>>>

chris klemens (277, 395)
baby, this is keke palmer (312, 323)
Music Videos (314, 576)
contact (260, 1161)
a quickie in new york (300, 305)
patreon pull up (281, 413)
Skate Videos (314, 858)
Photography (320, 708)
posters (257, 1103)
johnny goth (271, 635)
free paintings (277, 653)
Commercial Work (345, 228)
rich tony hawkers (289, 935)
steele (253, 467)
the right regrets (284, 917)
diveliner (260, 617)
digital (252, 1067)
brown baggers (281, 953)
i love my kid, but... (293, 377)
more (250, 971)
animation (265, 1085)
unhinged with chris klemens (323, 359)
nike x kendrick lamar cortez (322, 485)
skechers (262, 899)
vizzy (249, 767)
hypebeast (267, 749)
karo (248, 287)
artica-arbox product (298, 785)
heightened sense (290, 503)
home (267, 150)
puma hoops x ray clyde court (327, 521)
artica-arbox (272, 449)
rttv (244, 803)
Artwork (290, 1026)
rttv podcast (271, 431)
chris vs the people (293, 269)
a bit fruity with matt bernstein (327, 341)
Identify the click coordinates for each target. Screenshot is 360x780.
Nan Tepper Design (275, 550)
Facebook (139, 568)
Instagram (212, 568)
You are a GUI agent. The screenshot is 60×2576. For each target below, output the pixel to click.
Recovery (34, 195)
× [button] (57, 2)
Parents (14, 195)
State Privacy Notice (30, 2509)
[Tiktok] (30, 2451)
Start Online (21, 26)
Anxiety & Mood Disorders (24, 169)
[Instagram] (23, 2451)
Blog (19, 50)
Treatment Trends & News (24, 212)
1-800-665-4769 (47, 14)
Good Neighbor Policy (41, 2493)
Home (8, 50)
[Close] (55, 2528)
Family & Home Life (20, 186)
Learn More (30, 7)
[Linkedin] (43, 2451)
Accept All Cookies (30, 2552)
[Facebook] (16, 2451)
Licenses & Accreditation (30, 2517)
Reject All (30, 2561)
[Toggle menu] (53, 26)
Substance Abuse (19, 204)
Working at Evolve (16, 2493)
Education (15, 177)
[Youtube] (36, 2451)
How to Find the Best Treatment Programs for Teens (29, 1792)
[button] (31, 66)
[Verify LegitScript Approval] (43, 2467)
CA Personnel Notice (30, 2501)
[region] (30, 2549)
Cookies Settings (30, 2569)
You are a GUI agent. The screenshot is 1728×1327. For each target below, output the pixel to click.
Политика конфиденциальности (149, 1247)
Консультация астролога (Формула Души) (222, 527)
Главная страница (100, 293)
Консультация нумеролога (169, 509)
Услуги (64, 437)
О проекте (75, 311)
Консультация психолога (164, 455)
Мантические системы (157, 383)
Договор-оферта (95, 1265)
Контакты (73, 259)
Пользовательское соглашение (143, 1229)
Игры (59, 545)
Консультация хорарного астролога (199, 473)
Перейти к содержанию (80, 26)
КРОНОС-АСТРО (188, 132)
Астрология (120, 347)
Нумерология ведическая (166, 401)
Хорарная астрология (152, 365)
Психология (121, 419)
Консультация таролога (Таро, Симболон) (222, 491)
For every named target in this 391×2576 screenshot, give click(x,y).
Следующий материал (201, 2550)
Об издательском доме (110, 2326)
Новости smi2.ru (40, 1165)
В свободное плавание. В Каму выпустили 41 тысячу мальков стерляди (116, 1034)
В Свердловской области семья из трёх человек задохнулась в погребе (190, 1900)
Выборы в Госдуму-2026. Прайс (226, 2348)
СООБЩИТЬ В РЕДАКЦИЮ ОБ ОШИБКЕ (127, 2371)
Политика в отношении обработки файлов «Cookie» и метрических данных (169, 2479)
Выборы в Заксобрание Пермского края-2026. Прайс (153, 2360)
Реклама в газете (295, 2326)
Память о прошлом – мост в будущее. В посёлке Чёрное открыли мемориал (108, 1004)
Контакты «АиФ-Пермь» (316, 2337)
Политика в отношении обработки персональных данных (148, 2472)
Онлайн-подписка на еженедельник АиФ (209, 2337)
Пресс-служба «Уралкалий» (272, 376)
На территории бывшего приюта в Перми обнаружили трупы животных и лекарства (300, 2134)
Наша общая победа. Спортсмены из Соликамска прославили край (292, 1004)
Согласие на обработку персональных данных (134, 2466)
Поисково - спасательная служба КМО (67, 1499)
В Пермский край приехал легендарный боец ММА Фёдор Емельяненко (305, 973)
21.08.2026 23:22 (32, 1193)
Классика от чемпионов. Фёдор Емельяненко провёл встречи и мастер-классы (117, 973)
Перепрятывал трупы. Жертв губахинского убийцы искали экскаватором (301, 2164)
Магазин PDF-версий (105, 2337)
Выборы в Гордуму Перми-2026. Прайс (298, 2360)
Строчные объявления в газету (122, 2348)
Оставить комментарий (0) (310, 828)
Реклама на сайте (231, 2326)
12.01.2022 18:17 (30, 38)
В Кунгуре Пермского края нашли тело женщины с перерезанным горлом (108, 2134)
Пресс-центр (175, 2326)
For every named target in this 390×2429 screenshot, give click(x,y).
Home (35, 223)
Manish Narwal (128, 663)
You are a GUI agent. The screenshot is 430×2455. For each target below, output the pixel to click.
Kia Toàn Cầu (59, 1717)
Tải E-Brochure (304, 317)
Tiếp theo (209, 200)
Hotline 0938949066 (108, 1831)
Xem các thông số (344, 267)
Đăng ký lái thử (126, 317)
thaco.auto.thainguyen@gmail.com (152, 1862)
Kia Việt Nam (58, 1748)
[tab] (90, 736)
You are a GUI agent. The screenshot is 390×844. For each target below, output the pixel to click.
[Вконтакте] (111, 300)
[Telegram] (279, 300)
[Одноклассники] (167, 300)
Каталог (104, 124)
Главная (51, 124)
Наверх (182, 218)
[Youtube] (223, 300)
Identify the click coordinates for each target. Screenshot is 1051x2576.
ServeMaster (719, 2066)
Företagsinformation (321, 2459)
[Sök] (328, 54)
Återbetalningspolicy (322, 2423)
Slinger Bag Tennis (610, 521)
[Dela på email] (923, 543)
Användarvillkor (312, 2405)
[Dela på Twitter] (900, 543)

<<<

If a line above holds the string "each", copy it out.

Written answer:
Identify the click coordinates for each target. Screenshot is 360x780.
You are a GUI agent. The screenshot is 60×2576. For each target below, output the pixel to click.
You are a GUI agent. The screenshot is 1728×1327. For each target below, output the pixel to click.
You are a GUI agent. The screenshot is 430×2455. For each target below, output the pixel to click.
You are a GUI agent. The screenshot is 390×844. For each target below, output the pixel to click.
Identify the click coordinates for each target. Screenshot is 1051x2576.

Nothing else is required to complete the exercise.